=== Dataset excerpts ===

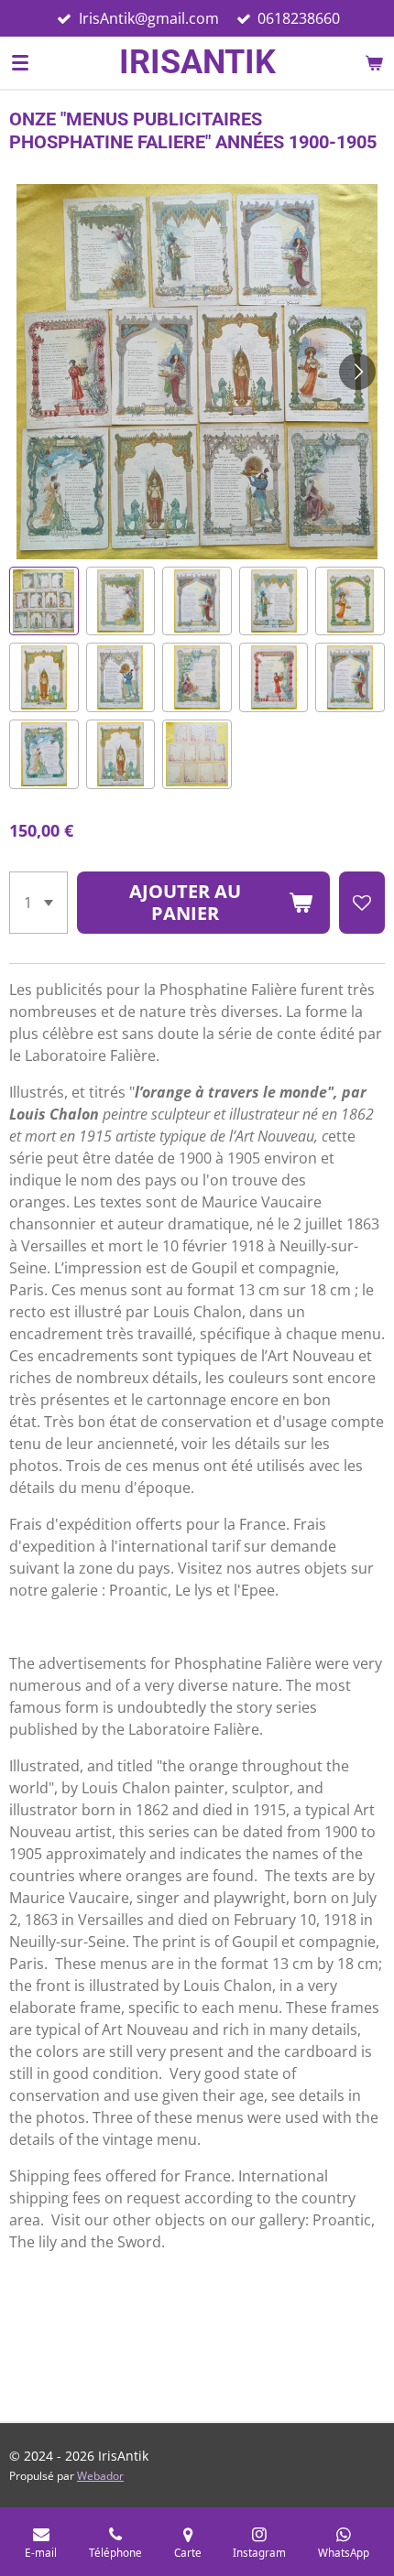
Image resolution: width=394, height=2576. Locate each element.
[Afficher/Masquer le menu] (20, 62)
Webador (100, 2476)
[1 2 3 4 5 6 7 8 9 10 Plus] (38, 902)
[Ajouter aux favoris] (362, 902)
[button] (44, 601)
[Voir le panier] (374, 62)
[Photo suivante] (357, 371)
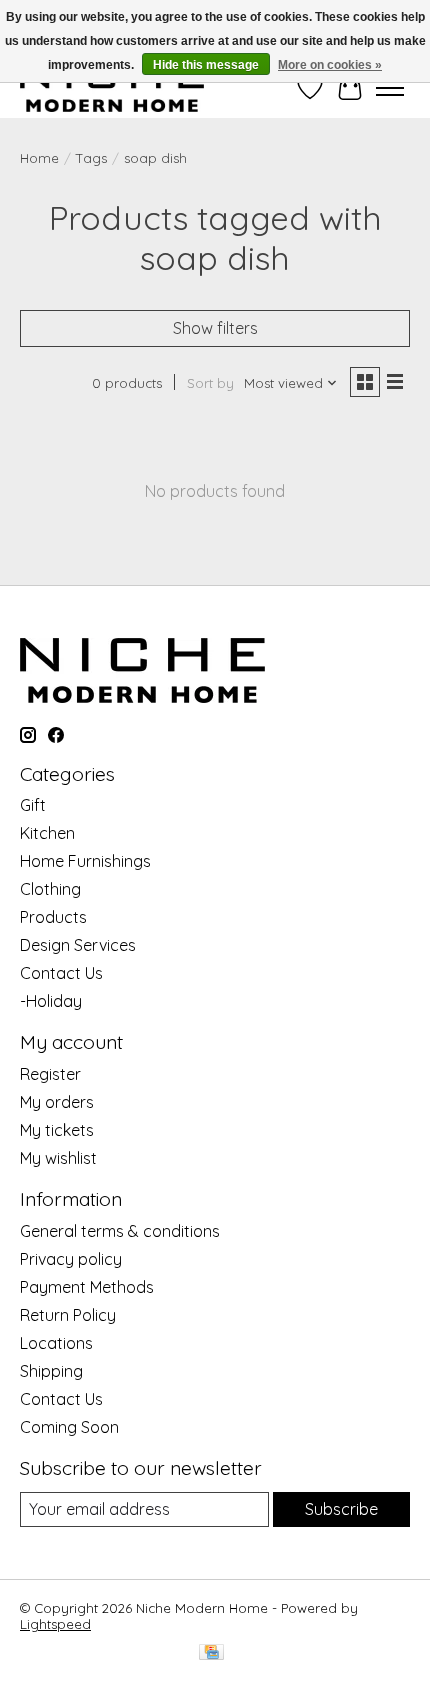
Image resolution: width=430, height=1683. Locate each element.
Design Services (78, 945)
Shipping (51, 1371)
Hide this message (206, 65)
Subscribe (341, 1509)
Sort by (210, 383)
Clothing (50, 889)
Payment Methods (87, 1287)
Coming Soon (69, 1427)
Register (50, 1074)
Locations (56, 1343)
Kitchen (47, 833)
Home (39, 158)
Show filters (215, 328)
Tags (91, 158)
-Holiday (51, 1001)
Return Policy (68, 1315)
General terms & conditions (120, 1231)
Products (53, 917)
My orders (57, 1102)
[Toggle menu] (390, 88)
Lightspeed (55, 1624)
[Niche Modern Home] (112, 87)
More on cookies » (330, 65)
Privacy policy (71, 1259)
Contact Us (61, 973)
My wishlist (58, 1158)
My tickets (57, 1130)
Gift (33, 805)
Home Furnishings (85, 861)
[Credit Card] (211, 1653)
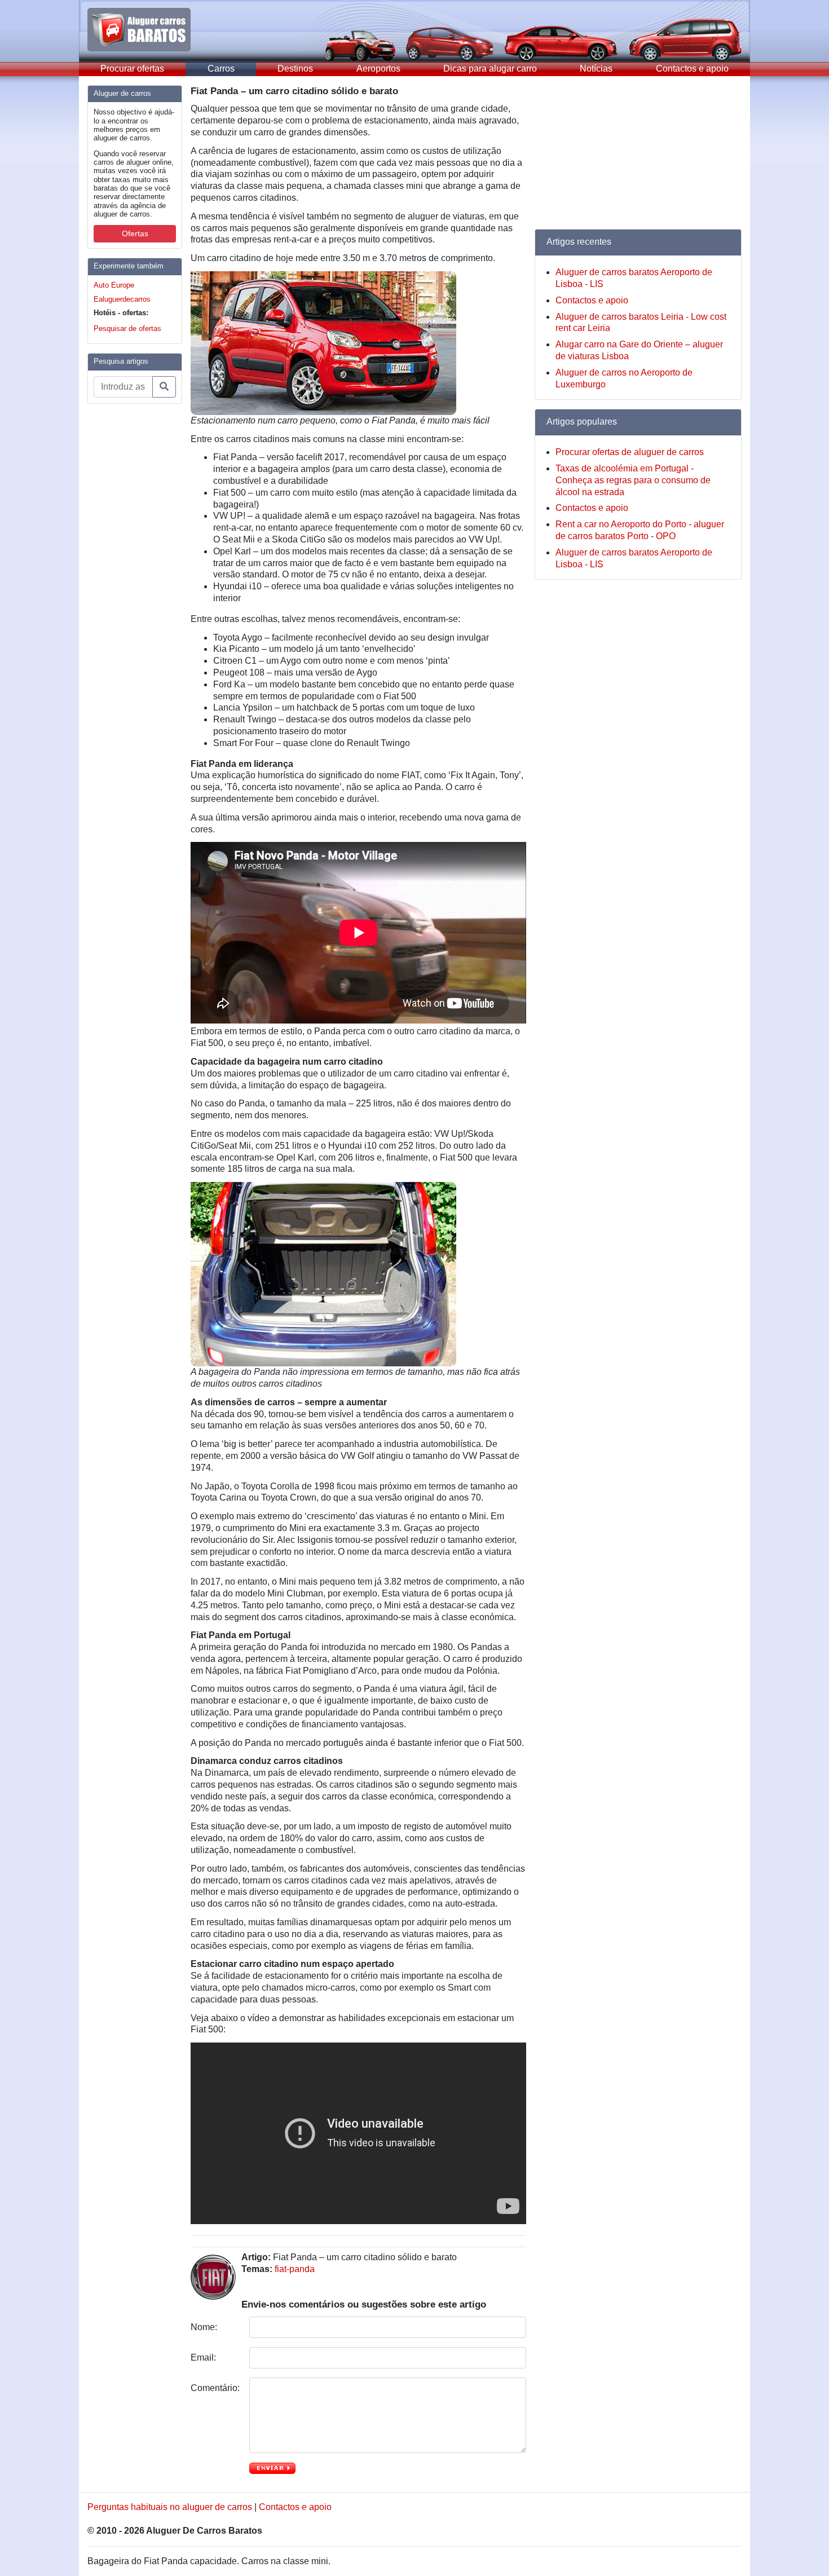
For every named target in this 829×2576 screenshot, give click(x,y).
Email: (204, 2357)
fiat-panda (295, 2269)
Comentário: (216, 2388)
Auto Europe (114, 285)
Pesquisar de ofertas (127, 328)
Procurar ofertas (132, 68)
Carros (221, 68)
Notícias (596, 68)
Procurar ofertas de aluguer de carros (629, 452)
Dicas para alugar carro (490, 68)
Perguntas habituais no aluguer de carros (169, 2507)
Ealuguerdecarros (122, 299)
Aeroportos (378, 68)
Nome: (205, 2327)
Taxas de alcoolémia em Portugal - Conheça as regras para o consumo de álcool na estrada (633, 480)
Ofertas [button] (135, 233)
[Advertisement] (132, 582)
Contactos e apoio (692, 68)
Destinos (295, 68)
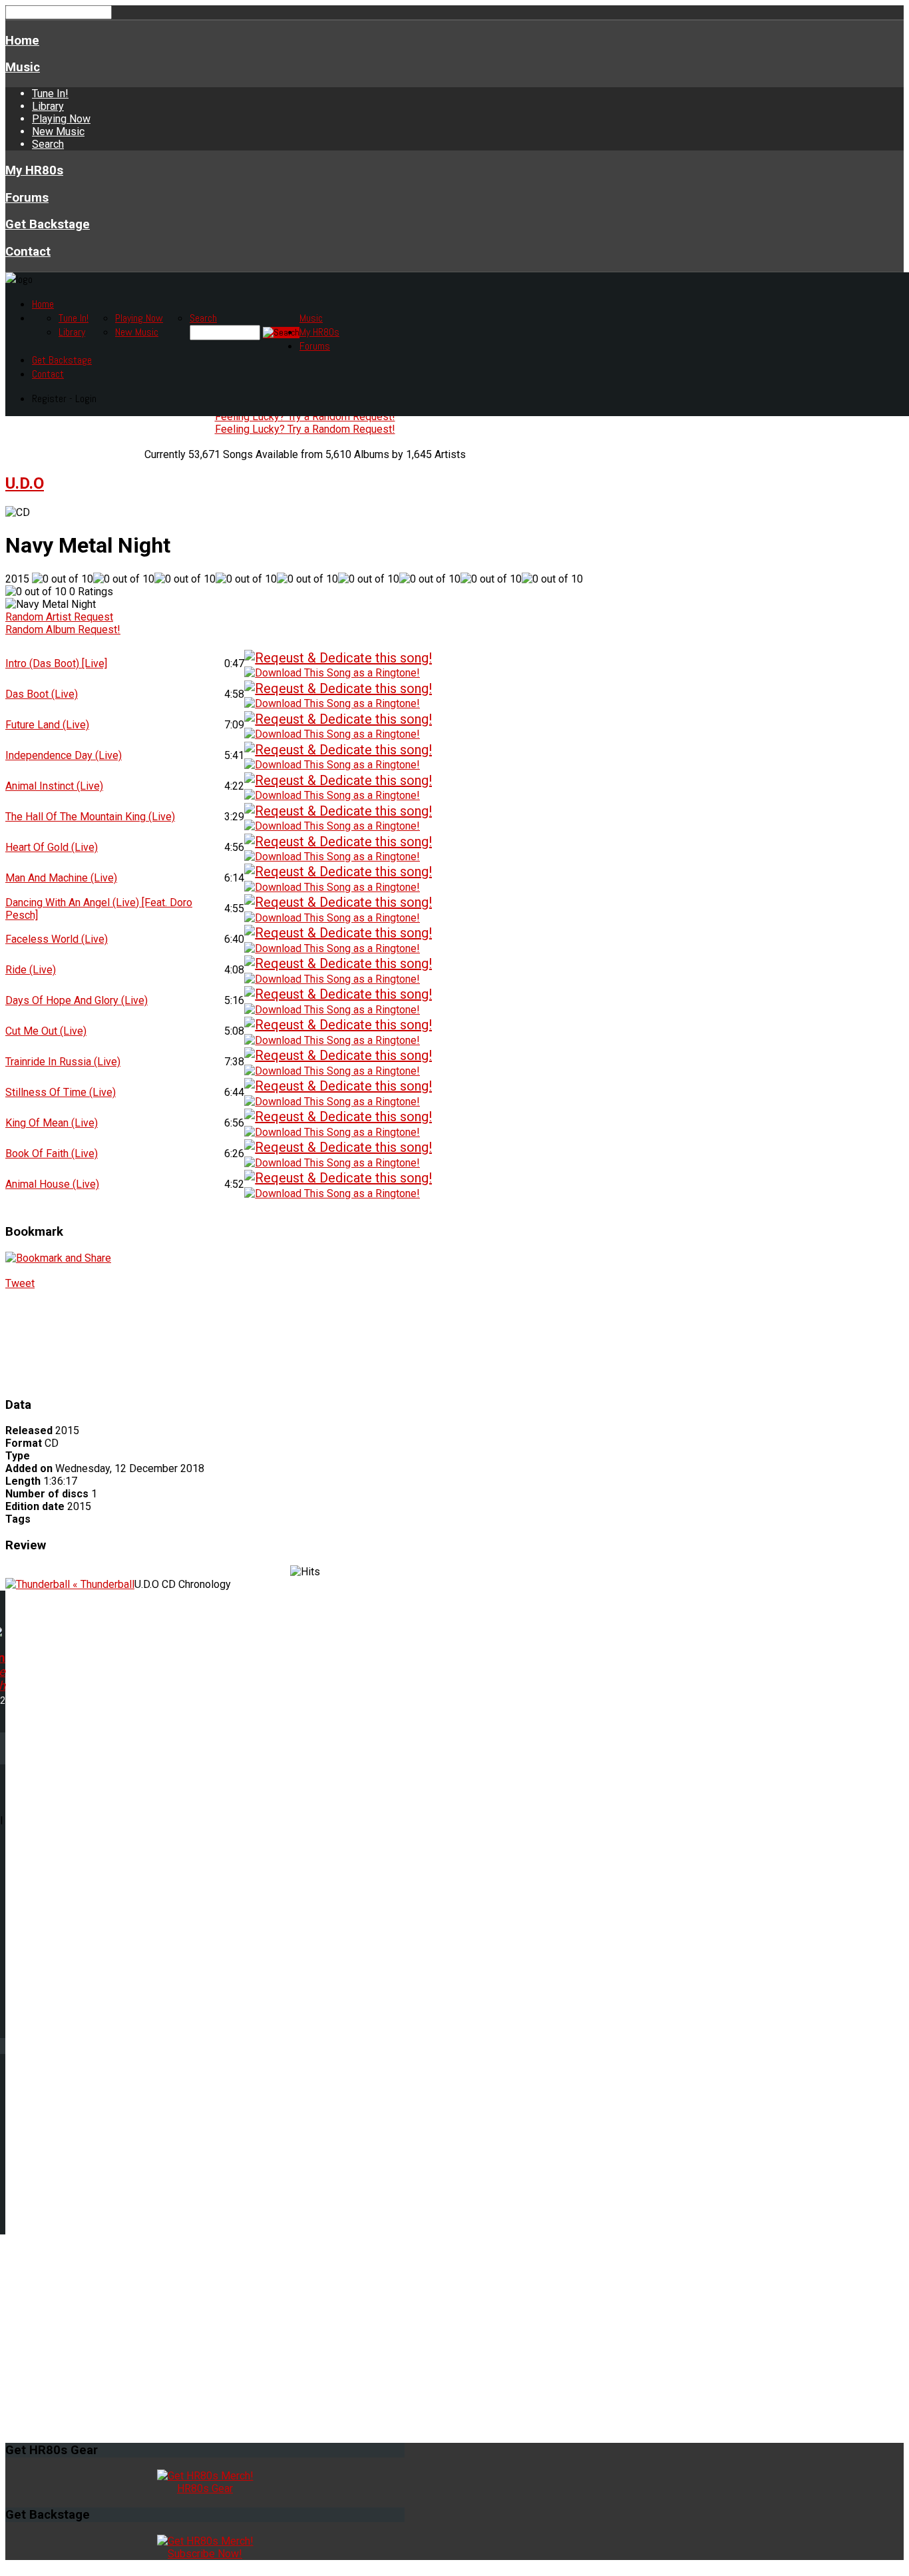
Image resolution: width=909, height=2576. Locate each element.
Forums (27, 197)
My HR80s (34, 170)
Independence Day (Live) (63, 755)
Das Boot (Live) (41, 694)
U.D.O (24, 483)
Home (22, 40)
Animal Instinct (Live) (54, 786)
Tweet (20, 1283)
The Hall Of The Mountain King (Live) (90, 816)
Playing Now (61, 119)
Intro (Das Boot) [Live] (56, 663)
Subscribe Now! (205, 2553)
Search (48, 144)
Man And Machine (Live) (61, 878)
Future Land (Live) (47, 724)
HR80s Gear (205, 2488)
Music (22, 67)
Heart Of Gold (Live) (51, 847)
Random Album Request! (62, 629)
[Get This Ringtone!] (332, 672)
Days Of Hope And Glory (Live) (76, 1000)
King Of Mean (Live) (51, 1123)
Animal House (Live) (52, 1184)
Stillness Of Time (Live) (60, 1092)
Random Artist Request (59, 617)
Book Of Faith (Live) (51, 1153)
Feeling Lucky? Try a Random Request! (305, 416)
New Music (58, 131)
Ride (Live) (30, 969)
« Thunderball (102, 1584)
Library (48, 106)
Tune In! (50, 93)
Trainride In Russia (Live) (62, 1061)
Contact (28, 251)
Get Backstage (47, 224)
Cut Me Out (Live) (46, 1031)
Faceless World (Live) (56, 939)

===

Assignment:
Which lines in the records above contain the string "Image"? Copy them.

Worked solution:
Image resolution: width=394, height=2576. Locate each element.
Image resolution: width=430, height=1683. Locate each element.
Image resolution: width=909, height=2576. Locate each element.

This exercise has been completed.